Sensible heat flux in and out of the body via convection depends on the temperature difference between the skin surface (T_s) and the surrounding air (T_a) and the skin surface convective heat transfer coefficient. Thus, H can be expressed as

$$H={h}_{{{{\rm{c}}}}}({T}_{{{{\rm{s}}}}}-{T}_{{{{\rm{a}}}}})$$

(6)

where h_c is the convective heat transfer coefficient [W m⁻² K⁻¹], which is a non-linear function of wind speed (U). We use the relation \({h}_{{{{\rm{c}}}}}=14.1\,{U}^{0.5}\) for forced convection as in ref. ⁴¹. We have conducted a thorough literature review on the convective heat transfer coefficient for the human body (Supplementary Fig. 7) and conducted extensive sensitivity tests on our results by varying the h_c function and U (Supplementary Method 4). The choice of the h_c function from Fiala’s model⁴¹ is conservative as shown in Supplementary Fig. 8. Furthermore, we conservatively impose a minimum threshold on wind speed (U_min = 0.1 m s⁻¹) when calculating h_c for forced convection, as is common in parameterizations of boundary layer conductance and convection over land or ocean surfaces⁷⁶. For wind speed below 0.1 m s⁻¹ that may occur in indoor environments²⁸ or in tropical humid regions (e.g., the Amazon), we use the mean observed h_c = 3.3 W m⁻² K⁻¹ for natural convection (Supplementary Fig. 7).

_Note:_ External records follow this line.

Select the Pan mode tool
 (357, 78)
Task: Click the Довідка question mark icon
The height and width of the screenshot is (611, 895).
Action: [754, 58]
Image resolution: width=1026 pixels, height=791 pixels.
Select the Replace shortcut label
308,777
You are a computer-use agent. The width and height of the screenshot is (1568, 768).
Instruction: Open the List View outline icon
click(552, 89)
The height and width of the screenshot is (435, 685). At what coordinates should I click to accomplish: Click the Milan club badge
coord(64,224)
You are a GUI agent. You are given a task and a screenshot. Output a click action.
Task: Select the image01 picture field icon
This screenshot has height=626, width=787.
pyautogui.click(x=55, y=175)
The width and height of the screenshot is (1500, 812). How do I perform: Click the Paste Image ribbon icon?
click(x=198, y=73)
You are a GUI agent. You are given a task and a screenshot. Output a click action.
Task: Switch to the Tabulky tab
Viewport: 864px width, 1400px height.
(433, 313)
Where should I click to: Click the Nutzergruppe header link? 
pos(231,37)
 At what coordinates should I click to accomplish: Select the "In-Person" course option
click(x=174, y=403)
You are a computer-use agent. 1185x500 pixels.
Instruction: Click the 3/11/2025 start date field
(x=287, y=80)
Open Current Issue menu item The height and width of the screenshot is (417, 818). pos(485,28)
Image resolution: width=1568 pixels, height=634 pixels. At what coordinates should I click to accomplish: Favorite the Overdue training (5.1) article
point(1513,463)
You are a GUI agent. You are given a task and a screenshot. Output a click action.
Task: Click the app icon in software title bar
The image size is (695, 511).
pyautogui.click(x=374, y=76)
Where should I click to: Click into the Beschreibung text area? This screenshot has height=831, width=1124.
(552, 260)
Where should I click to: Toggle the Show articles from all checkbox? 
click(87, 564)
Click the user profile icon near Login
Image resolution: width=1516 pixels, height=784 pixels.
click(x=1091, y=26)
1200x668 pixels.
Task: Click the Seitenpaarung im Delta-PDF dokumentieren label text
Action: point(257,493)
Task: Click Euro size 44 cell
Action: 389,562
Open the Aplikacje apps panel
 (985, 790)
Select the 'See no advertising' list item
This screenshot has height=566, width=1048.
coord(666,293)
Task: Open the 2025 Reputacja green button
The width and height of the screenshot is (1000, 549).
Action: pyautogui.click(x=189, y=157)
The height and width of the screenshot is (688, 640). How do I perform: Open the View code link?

The latent heat flux (\({\lambda E}_{{{{\rm{o}}}}}\)) from a freely evaporating skin surface is calculated as follows:

$${\lambda E}_{{{{\rm{o}}}}}=\frac{\lambda {h}_{{{{\rm{c}}}}}}{{c}_{{{{\rm{p}}}}}}\left[{q}_{{{{\rm{s}}}}}\left({T}_{{{{\rm{s}}}}}\right)-{q}_{{{{\rm{a}}}}}\right]=\frac{{h}_{{{{\rm{c}}}}}}{\gamma }[{e}_{{{{\rm{s}}}}}({T}_{ \! {{{\rm{s}}}}})-{e}_{{{{\rm{a}}}}}]$$

(7)

where λ is the latent heat of vaporization as a function of sweat temperature on the skin surface (assumed equal to T_s), h_c is defined above, c_p is the specific heat capacity of the air at constant pressure, \({q}_{{{{\rm{s}}}}}({T}_{{{{\rm{s}}}}})\) denotes saturation specific humidity (of sweat) evaluated at skin temperature, q_a is specific humidity of the air, \({e}_{{{{\rm{s}}}}}({T}_{{{{\rm{s}}}}})\) is saturation vapor pressure evaluated at skin temperature, e_a is air vapor pressure, and γ is the psychrometric constant (\(\gamma =\frac{P{c}_{{{{\rm{p}}}}}}{\varepsilon \lambda }\), where P is surface air pressure and ε is the ratio of the molecular weight of water vapor to that of dry air). In practice, skin latent heat flux is limited by physiological constraints on sweat capacity. To account for this, actual evaporative heat flux from sweat (λE) is limited by the maximum sweating capacity (λE_max):

$$\lambda E= \Bigg\{ \begin{array}{cc}\lambda {E}_{\max }, & {{{\rm{if}}}}\,\lambda {E}_{{{{\rm{o}}}}} > \lambda {E}_{\max } \hfill\\ \lambda {E}_{{{{\rm{o}}}}}, \hfill& {{{\rm{if}}}}\,\lambda {E}_{{{{\rm{o}}}}}\le \lambda {E}_{\max }\end{array}$$

(8)

where λE_max is set to 500 W m⁻² (corresponding to 1.25 l of sweat production per hour) for acclimated adults or 400 W m⁻² (1 l per hour) for non-acclimated adults, according to the latest ISO 7933:2023 standard⁴⁸. Here, our focus is on uncompensable heat stress, so we assume a completely saturated skin surface fully covered by sweat⁴⁸. Default parameter values used in the above equations are provided in Supplementary Table 1.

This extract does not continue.